Other projects developed as a result of KUUMBA’s success such as:-

Salongo African Caribbean Music and Dance Resource Project

Black Pyramid Film and Video Project

Margins to Mainstream Project

BWERANI Play and Educational Resource project

Inner City Riots, funding squeezes and the change of Council boundaries presented many challenges in the 90’s.  The shooting of Evon “Bangy” Berry, a key working in the furniture workshop sent shockwaves through the community but out of this came an explosion of creativeness through the Arts such as the production ‘Inna Sense’ in 1996, performed at the St Paul’s Carnival and at Kuumba. This was a result of collective energy by people who were seeking to unite the community.  Roots of the Future was a photographic exhibition including over 400 images both historical and contemporary with support text, showing how Britain benefited from immigration and ethnic diversity throughout history.

This was followed by the expansion of the Arts Programme with Jazz Warriors, International Women’s Day celebrations,  Karen Alexander on Black female identify entitled “Black Women our Bodies Ourselves”.  Established Black British film makers had their work shown as part of ‘Black by Popular Demand’ and ‘Smile Orange’ by Trevor Rhone also proved a success.  Bad Boyz Comedy and dance performances in partnership with Salongo – Sis Agbe Aye – by Badejo Arts were all part of the success.

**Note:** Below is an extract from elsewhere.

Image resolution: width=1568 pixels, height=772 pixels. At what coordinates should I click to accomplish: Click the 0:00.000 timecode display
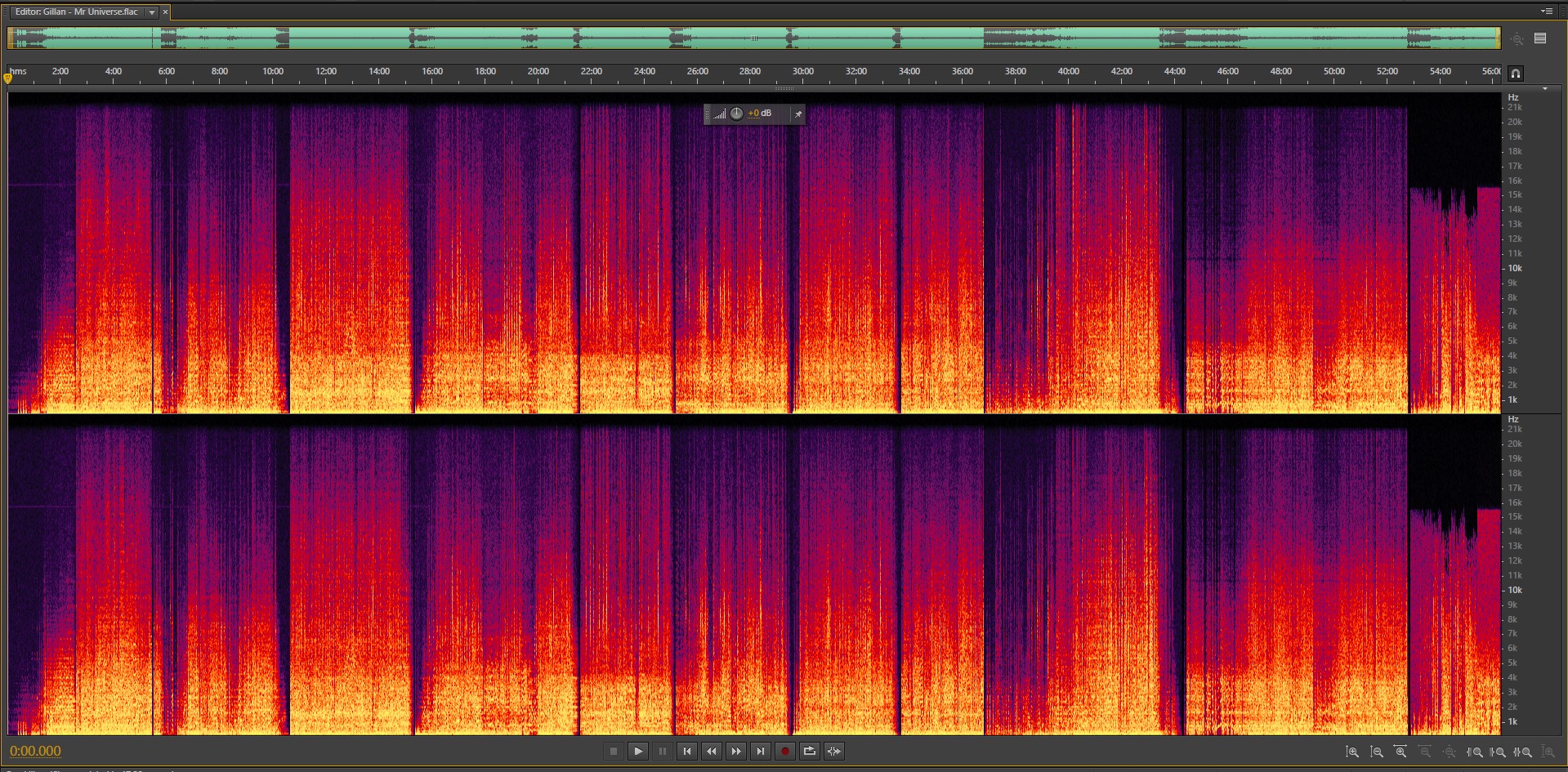point(35,752)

In 1997 premises at 23 Hepburn Road were purchased.

In the early 2000’s it all looked so promising for Kuumba, with exciting plans to develop the listed Old Carriage Works building in Stokes Croft into an arts centre that would reflect the city’s cultural diversity. But the £2.1 million development grant has since been withdrawn and in 2008 the Arts Council stopped their £110,000 annual gran, despite still receiving £38,000 a year from Bristol City Council and generating income through hiring hall space.  In 2009 Bristol City Council also withdrew its funding stating “it is no longer viable as an arts organisation and has very few activities for communities”  and “Although a symbolic organisation in the city, it has lost focus and its connections to local communities and would need to change focus and direction if it is to attract funding to rebuild the organisation.”

Source:-

Kuumba Annual Report 2003-2004

Websites: BBC / This is Bristol /

2 Responses to Kuumba

  1. David Harris says:

    “In 1997 premises at 23 Hepburn Road were purchased.” So, when it was Inkworks, where was this actually located?